Según informó la organización en una nota, cuando un matrimonio con hijos se separa o se divorcia y los progenitores inician nuevas relaciones sentimentales, hay cuestiones a resolver que la legislación española "no contempla dada la variada y compleja realidad social", subrayó Lozano.

El domicilio, la pensión compensatoria y la pensión de alimentos son los principales motivos de fricción en las nuevas relaciones familiares, que se resuelven mediante la doctrina y la jurisprudencia de los tribunales ante el silencio del legislador.

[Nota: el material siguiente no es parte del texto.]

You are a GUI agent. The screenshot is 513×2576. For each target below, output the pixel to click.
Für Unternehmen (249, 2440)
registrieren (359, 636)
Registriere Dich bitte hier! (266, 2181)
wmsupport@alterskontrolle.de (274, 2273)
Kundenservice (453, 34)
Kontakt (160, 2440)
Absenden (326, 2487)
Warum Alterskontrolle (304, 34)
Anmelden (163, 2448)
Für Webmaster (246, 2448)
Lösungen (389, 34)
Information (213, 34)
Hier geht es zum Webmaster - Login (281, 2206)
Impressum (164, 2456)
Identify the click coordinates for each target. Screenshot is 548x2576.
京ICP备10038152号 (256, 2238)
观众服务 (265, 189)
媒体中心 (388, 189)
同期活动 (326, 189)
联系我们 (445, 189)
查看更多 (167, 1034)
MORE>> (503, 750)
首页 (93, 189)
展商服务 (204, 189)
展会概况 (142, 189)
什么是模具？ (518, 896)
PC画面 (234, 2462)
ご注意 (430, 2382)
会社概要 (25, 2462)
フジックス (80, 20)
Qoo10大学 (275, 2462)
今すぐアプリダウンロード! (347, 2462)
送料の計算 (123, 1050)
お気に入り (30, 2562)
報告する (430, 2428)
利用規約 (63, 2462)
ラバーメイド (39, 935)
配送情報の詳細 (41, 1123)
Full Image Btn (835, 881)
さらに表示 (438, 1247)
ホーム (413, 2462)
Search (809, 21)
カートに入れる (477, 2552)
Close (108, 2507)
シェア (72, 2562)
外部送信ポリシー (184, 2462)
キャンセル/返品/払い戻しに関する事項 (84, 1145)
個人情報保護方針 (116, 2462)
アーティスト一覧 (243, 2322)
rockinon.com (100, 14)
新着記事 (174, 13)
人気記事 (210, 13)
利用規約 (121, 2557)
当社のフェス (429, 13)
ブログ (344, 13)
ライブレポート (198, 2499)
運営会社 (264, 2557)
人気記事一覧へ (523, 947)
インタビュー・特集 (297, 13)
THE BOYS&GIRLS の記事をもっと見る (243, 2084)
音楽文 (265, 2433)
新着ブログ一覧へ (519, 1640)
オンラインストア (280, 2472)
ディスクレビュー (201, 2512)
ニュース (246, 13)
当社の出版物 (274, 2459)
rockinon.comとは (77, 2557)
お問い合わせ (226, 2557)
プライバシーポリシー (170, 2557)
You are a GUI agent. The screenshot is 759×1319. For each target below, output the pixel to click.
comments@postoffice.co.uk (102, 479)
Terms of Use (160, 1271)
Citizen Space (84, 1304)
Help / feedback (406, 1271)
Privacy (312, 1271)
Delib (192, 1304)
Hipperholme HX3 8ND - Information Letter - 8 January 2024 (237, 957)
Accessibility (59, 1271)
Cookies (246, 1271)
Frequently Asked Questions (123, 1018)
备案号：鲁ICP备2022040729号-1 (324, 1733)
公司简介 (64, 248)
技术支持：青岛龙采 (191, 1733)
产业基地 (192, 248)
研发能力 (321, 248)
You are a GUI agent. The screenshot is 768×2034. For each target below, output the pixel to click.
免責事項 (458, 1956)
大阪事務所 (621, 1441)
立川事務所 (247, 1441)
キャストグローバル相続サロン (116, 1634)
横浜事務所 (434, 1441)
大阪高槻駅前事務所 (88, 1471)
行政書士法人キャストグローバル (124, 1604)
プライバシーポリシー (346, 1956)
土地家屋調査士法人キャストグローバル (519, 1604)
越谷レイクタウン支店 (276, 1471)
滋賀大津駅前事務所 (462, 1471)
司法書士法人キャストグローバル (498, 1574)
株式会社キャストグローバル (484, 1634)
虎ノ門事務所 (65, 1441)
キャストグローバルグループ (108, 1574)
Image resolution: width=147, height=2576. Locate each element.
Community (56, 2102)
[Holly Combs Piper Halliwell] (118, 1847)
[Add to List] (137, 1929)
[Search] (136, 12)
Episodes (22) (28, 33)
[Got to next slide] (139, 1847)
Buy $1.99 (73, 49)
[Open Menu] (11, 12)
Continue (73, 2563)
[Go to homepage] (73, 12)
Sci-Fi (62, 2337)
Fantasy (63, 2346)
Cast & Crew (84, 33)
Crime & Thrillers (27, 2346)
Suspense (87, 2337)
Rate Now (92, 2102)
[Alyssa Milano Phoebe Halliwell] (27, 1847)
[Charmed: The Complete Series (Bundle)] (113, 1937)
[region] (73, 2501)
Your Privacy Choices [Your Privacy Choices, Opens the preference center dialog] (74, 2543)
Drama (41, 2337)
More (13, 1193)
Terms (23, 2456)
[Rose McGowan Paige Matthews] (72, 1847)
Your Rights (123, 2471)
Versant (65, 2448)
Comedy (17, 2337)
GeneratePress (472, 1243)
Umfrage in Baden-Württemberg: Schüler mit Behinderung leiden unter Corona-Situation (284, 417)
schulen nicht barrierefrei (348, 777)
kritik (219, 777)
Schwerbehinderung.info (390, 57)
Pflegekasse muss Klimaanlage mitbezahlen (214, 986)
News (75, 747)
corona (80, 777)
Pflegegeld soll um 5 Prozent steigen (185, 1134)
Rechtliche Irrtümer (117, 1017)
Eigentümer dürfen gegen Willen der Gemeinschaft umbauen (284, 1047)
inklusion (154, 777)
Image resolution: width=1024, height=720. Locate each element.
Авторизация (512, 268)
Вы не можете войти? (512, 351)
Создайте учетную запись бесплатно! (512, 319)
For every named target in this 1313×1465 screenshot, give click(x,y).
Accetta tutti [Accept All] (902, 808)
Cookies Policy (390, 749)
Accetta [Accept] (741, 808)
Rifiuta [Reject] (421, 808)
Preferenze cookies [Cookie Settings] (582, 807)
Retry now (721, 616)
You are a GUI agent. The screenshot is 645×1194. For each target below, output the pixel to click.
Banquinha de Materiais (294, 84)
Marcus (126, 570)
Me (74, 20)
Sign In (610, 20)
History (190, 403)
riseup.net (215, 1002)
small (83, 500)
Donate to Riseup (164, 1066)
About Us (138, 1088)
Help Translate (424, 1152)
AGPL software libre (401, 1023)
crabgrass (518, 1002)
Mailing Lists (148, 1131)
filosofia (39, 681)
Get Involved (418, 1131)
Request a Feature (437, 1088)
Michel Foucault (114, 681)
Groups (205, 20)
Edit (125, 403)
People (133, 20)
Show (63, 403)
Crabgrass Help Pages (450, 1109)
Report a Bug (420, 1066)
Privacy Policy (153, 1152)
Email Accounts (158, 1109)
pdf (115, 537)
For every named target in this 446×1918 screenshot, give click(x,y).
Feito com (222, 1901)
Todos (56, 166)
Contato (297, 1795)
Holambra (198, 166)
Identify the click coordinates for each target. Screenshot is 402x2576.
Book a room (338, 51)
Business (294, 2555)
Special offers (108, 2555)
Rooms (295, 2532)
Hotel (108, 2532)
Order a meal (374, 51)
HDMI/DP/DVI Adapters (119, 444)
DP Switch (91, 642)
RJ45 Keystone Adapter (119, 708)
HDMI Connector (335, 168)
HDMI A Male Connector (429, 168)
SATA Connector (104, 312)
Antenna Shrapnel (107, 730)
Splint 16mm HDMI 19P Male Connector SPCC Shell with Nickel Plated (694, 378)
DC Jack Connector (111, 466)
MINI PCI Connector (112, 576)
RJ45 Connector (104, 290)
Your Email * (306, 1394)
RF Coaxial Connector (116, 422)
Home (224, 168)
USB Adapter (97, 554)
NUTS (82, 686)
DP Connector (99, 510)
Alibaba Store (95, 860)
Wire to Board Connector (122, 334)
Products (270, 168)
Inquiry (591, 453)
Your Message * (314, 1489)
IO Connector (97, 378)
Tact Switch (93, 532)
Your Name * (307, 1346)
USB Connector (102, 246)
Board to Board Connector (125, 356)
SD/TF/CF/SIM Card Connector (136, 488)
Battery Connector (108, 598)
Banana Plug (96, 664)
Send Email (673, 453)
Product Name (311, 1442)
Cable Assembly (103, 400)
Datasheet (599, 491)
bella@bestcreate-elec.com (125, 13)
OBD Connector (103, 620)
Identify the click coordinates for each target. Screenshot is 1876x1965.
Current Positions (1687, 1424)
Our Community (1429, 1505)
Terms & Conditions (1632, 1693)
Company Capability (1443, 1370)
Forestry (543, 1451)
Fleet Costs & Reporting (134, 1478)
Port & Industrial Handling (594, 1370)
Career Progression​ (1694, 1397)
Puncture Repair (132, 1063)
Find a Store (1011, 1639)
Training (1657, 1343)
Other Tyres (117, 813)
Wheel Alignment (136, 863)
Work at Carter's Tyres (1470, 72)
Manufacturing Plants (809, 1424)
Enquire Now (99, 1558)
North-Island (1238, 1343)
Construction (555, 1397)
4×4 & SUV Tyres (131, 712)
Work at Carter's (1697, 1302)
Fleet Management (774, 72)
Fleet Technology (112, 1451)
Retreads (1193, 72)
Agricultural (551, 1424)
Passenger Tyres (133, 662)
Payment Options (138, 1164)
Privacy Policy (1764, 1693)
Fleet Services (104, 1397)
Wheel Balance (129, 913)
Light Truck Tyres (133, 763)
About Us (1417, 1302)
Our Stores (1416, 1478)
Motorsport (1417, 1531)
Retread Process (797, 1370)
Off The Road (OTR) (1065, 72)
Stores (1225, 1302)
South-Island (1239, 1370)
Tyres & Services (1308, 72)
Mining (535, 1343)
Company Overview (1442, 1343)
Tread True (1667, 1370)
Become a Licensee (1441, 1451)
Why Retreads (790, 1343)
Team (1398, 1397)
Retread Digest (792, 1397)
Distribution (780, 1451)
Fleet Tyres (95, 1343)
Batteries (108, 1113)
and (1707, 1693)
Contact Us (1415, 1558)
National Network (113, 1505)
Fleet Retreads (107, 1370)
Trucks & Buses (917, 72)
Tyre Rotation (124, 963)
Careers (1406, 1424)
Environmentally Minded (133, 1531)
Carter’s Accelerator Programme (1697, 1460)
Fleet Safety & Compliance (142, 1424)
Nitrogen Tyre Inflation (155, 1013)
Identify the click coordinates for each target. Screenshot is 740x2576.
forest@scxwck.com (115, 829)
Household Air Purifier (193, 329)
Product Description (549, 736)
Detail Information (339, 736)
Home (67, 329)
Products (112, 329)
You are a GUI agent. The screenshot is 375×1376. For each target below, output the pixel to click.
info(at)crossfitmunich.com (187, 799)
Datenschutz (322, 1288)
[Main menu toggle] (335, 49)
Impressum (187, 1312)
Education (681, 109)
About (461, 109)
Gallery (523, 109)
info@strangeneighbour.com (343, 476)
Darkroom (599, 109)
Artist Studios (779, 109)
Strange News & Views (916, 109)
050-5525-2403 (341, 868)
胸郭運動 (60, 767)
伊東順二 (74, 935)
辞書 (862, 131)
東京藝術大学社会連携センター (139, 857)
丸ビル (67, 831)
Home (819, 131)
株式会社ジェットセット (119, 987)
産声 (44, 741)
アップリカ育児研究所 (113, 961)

La presidenta de Aeafa constata que cada vez se presentan más demandas en las que se solicita la extinción del derecho a uso de la vivienda familiar porque comienza a convivir un tercero ajeno a la familia. "En la actualidad, se están dando muchos casos en los que no habiendo resuelto en el proceso de separación o divorcio la liquidación de la vivienda que fue domicilio familiar (sea privativa, ganancial o proindiviso), el cónyuge o conviviente a quien no se le ha atribuido el uso de la vivienda debe seguir pagando la hipoteca, mientras pasa a ser ocupada por la nueva pareja de su anterior cónyuge".

"Esta circunstancia conlleva un agravio y perjuicio económico, dado que este tercero/a reside en la vivienda sin obligación económica para su mantenimiento. Estas situaciones en la mayoría de supuestos, recrudecen el conflicto entre los ex cónyuges y ex convivientes, y en muchas ocasiones suponen abuso de derecho", comentó Lozano.